● How to complete this task
In the records below, the lines from the one containing "Where should I click to: Open Competitions" through the last are to be reproduced exactly and alone.

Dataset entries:
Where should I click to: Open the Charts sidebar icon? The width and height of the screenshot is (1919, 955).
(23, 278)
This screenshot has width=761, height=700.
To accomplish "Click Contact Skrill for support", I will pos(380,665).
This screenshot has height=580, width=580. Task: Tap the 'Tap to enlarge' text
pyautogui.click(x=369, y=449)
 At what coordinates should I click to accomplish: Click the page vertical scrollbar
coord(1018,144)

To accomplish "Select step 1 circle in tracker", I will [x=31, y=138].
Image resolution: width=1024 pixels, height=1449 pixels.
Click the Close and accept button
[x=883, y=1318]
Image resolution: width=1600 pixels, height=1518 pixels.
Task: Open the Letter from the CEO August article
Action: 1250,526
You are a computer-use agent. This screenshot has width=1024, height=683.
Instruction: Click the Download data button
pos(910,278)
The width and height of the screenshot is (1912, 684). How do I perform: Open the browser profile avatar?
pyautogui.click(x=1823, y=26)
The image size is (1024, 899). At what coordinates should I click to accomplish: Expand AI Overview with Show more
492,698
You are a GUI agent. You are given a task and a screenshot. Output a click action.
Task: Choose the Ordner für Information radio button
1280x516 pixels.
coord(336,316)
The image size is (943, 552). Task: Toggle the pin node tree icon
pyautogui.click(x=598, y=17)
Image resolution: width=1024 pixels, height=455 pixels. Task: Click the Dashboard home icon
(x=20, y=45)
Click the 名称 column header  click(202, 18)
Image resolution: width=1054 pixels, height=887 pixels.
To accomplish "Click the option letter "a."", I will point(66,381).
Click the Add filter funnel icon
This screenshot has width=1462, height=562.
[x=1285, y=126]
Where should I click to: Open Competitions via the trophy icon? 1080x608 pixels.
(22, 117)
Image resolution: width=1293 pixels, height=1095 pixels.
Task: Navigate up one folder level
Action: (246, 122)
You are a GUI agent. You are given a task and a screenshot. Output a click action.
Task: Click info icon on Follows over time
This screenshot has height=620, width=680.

● Result of the task
Where should I click to: Open Competitions via the trophy icon? 1080x608 pixels.
(22, 117)
Image resolution: width=1293 pixels, height=1095 pixels.
Task: Navigate up one folder level
Action: (246, 122)
You are a GUI agent. You are given a task and a screenshot. Output a click action.
Task: Click info icon on Follows over time
This screenshot has height=620, width=680.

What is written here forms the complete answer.